- _WHAT YOU ARE ASKED TO DO_
Would you reproduce exactly the lines below from the one holding "Image resolution: width=332, height=2576." through the one holding "Pharmazie (62, 2406)", inclusive, and no others?

WORKING DATA: Begin

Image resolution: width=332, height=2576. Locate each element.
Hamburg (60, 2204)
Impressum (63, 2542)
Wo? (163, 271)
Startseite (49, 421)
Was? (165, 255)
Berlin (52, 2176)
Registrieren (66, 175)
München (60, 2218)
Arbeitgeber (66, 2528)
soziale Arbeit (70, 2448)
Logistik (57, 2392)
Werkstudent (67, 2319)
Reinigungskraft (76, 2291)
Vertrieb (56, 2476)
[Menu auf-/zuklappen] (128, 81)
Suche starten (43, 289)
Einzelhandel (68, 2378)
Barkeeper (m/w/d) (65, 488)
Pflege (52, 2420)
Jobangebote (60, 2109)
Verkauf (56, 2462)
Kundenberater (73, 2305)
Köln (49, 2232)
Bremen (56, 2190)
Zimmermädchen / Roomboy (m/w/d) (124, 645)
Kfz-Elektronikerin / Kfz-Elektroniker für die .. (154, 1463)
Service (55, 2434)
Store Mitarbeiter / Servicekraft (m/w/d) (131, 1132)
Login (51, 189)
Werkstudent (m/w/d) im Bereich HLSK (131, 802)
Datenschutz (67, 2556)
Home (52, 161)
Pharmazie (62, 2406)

WORKING DATA: End
WORKING DATA: Begin

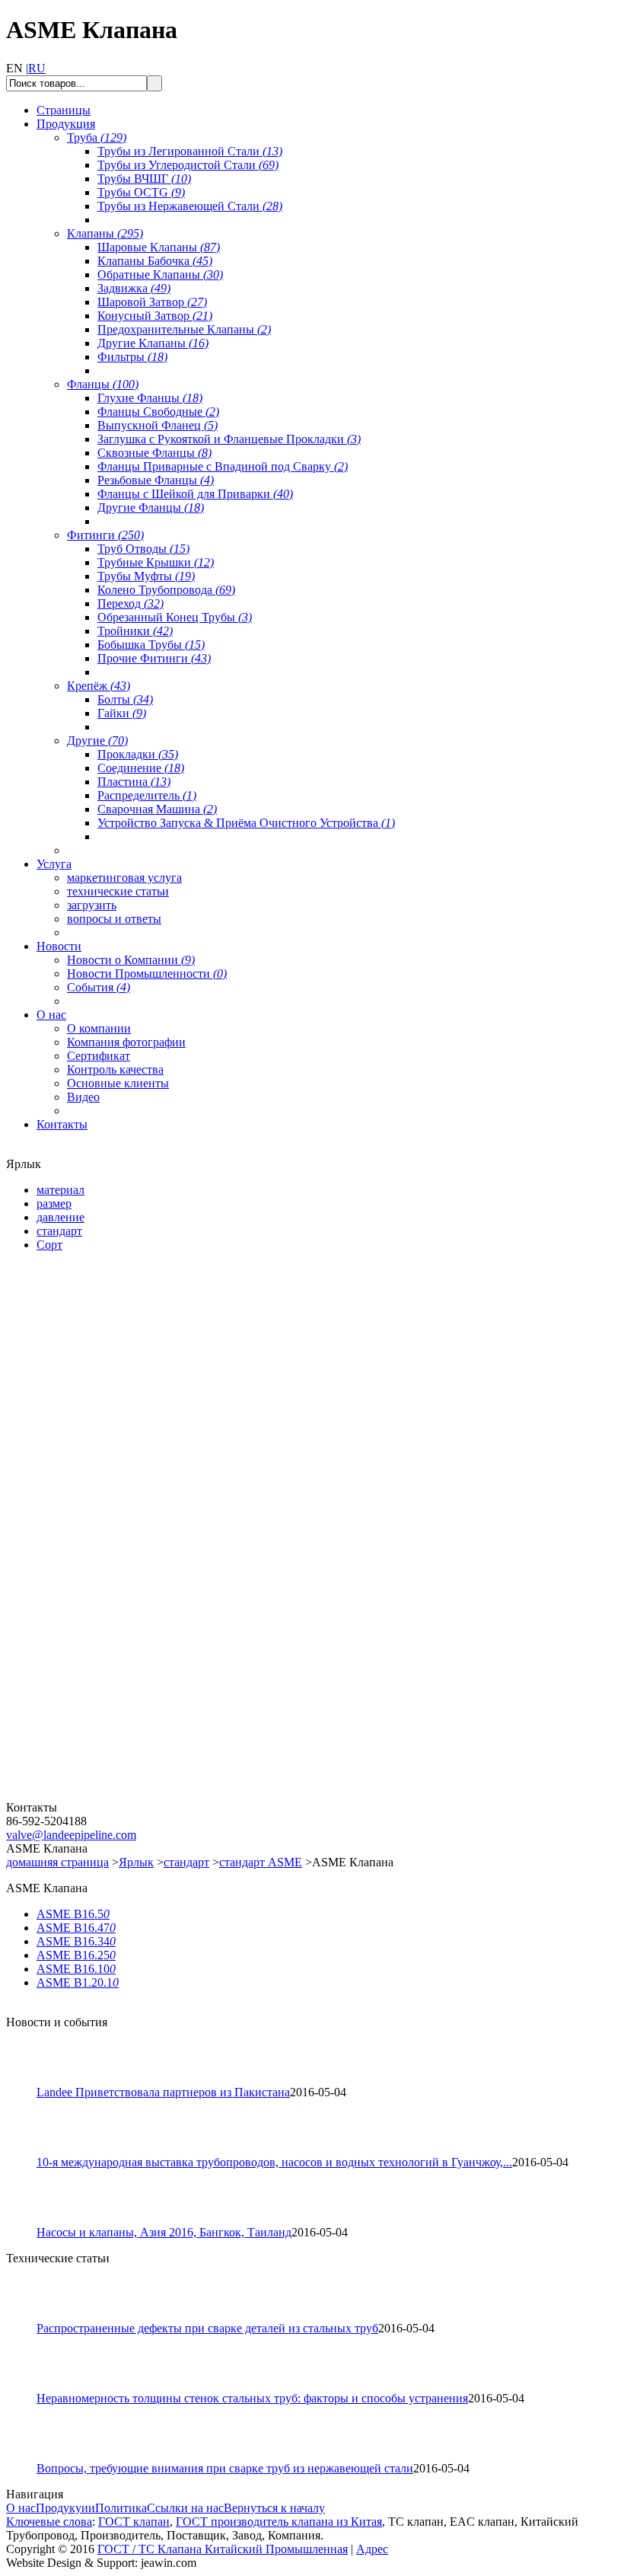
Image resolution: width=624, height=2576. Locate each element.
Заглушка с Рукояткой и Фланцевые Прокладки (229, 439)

WORKING DATA: End

- _TASK RESPONSE_
Image resolution: width=332, height=2576. Locate each element.
Hamburg (60, 2204)
Impressum (63, 2542)
Wo? (163, 271)
Startseite (49, 421)
Was? (165, 255)
Berlin (52, 2176)
Registrieren (66, 175)
München (60, 2218)
Arbeitgeber (66, 2528)
soziale Arbeit (70, 2448)
Logistik (57, 2392)
Werkstudent (67, 2319)
Reinigungskraft (76, 2291)
Vertrieb (56, 2476)
[Menu auf-/zuklappen] (128, 81)
Suche starten (43, 289)
Einzelhandel (68, 2378)
Barkeeper (m/w/d) (65, 488)
Pflege (52, 2420)
Jobangebote (60, 2109)
Verkauf (56, 2462)
Kundenberater (73, 2305)
Köln (49, 2232)
Bremen (56, 2190)
Zimmermädchen / Roomboy (m/w/d) (124, 645)
Kfz-Elektronikerin / Kfz-Elektroniker für die .. (154, 1463)
Service (55, 2434)
Store Mitarbeiter / Servicekraft (m/w/d) (131, 1132)
Login (51, 189)
Werkstudent (m/w/d) im Bereich HLSK (131, 802)
Datenschutz (67, 2556)
Home (52, 161)
Pharmazie (62, 2406)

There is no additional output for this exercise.